The three storylines filmed by the small team are intertwined, and include various histories, values, perspectives and opinions, none explicitly made to stand out. Entell’s search in archives, observations of, and interviews with, military on either side, in addition to local stories and memories. Statues and memorials play an important role in the film. They act as a comment to the images and sounds, like a chorus to the film’s main footage. The many statues and memorials not only testify to past events and suffering but also do this in specific ways: by expressing power and strength, such as a tank or the Motherland statue in Kiev; or sorrow and hurt, such as the statues commemorating the massacre at Babi Yar. National and regional anthems, in addition to partisan and folk songs, accompany the exploration of Ukraine’s past and present conflicts. One image says it all: a field of yellow sunflowers set against the blue sky, mirroring the country’s flag; yellow and bright blue, whilst also harbouring a tank.
In addition to their own recordings, Entell also featured a large extent of YouTube material in the film. This footage is introduced by blurring either side of the image. Many of these, sometimes quite shocking, images show the horrors of war: fighting, dead and wounded soldiers, and the mistreatment of POWs. But, they also show that all wars today are media wars. Actions at the front of the line as well as behind it are constantly filmed using phones, tablets, and cameras and then – apparently – uploaded online.
Entell takes a profoundly human approach to his quests: he tries to connect with all the locals he encounters. He does not pick a side, preferring instead to perpetually ask “why?”, like an innocent child who does not understand what is going on. He asks the archive employees who help him search through thousands of entries in the dense emigration records: why did so many Jews emigrate? (Seeing them handle the archival records and old paper maps feels like an ode to the materiality of our past. They painstakingly try to make sense of the Cyrillic handwriting.) He also asks this to soldiers on either side of the divide. Answers invariably fall short and include a lot of pointing to the opposite side.
The film recently won the ‘Night Award’ at the 14th International Festival Signes de Nuit in Paris. Entell briefly responded: “We have now entered a very dangerous moment in history, the Age of Trump – characterised by anger and hatred, suspicion and fear, racism and an attitude of ‘us’ versus ‘them’. Like Dew in the Sun is an appeal for tolerance and understanding. Although the film is anchored in Ukraine history, it speaks to the situation facing so many countries today.”

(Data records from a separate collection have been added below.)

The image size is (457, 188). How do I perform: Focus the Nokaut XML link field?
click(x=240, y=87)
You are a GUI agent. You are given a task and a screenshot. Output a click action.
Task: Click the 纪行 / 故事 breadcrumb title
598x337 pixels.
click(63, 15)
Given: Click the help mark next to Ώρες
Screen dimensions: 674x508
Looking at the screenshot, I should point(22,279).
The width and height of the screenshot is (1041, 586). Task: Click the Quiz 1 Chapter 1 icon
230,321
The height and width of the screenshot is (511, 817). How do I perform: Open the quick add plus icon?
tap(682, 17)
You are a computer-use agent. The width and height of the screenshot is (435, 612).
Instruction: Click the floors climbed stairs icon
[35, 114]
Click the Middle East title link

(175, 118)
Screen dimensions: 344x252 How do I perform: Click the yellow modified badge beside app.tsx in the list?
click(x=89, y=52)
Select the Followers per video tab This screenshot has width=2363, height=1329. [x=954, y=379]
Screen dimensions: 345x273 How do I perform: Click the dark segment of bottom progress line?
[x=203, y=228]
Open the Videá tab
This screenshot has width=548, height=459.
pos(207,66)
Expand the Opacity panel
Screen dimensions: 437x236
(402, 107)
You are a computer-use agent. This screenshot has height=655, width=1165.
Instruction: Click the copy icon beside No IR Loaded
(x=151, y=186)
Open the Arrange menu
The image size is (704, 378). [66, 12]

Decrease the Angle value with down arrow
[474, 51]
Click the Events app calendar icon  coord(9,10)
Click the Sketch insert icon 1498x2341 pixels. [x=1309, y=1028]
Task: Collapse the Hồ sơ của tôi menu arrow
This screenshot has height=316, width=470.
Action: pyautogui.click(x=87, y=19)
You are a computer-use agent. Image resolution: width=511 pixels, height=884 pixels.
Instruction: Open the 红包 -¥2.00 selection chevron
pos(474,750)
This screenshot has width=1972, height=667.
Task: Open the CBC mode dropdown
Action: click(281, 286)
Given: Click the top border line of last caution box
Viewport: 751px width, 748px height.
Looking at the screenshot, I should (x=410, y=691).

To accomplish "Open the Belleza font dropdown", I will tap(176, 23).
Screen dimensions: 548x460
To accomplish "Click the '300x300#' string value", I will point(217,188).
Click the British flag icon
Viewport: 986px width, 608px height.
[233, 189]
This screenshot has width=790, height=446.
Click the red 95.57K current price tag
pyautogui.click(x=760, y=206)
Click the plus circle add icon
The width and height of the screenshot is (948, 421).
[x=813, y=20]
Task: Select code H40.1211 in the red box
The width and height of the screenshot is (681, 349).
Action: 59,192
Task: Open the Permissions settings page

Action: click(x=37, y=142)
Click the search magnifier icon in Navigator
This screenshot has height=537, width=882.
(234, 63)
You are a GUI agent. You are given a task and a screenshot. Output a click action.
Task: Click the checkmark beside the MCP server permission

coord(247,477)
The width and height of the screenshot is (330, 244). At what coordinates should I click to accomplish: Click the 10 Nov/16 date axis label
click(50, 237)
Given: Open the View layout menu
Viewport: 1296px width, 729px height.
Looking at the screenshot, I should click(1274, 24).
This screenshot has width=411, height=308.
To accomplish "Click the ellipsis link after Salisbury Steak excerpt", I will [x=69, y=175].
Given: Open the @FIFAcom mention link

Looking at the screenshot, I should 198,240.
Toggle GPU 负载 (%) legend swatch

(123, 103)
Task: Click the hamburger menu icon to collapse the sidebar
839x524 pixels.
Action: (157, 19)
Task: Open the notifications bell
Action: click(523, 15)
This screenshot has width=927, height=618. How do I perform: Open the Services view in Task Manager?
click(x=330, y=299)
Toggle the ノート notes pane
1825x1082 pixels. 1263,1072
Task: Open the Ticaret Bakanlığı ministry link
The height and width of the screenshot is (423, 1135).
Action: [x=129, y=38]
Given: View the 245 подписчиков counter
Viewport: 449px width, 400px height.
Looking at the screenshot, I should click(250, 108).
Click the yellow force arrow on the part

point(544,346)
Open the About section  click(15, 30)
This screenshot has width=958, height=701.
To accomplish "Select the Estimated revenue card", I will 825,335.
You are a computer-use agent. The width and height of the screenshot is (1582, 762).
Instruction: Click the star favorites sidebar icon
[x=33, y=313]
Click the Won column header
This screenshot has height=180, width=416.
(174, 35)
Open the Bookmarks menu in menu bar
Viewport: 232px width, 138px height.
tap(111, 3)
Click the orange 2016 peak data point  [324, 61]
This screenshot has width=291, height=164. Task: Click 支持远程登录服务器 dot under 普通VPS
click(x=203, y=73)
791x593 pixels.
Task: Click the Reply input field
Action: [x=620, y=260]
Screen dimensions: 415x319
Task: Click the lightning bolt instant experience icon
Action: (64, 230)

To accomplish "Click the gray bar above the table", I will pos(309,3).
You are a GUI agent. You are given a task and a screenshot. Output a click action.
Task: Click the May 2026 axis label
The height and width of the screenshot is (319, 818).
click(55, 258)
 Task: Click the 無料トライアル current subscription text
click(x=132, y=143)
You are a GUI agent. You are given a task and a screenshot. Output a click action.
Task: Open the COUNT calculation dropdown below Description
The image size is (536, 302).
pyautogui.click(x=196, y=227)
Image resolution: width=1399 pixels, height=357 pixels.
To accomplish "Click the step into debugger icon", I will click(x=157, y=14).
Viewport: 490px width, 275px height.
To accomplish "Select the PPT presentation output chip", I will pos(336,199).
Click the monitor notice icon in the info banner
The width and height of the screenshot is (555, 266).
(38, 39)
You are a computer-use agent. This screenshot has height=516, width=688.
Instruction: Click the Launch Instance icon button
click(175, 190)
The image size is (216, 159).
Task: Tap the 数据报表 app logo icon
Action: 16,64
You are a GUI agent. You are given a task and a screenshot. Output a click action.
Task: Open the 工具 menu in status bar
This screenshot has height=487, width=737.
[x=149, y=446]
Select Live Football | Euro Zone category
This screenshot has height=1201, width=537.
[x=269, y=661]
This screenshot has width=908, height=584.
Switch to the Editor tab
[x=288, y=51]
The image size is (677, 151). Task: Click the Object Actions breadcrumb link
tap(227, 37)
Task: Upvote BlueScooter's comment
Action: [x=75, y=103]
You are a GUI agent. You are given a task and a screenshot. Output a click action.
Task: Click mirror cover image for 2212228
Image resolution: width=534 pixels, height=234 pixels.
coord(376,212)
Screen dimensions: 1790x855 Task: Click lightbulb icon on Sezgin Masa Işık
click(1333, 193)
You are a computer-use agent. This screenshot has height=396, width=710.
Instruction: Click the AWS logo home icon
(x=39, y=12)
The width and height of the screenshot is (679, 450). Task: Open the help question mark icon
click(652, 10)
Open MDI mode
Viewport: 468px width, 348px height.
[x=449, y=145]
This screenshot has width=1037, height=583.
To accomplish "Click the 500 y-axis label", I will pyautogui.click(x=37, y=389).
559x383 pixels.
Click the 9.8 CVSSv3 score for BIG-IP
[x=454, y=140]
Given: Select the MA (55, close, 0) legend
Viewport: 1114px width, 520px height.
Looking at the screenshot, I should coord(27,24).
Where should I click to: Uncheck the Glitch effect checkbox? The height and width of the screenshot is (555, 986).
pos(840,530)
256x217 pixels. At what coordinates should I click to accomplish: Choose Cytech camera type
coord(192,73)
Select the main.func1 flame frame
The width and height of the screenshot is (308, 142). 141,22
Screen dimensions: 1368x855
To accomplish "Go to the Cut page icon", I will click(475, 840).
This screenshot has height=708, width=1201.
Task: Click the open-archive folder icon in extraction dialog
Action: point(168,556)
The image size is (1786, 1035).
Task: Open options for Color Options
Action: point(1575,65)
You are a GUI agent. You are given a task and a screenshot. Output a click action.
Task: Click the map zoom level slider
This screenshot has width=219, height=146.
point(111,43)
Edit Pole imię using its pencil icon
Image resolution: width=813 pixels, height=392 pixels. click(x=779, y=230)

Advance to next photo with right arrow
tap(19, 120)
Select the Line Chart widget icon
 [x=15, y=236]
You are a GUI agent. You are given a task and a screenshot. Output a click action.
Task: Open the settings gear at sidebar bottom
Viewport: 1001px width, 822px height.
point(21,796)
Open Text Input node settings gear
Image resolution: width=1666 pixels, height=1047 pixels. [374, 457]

The narrative of Like Dew in the Sun is complex yet sensitive – the finale borders on the melodramatic. Entell cuts some dried earth from the old Jewish cemetery, now merely a cattle grazing field, and asks to mix it with his ashes “when the times comes”. Having said that, it was a profound relief to watch a feature documentary which is not formatted to fit the ubiquitous storytelling straitjacket.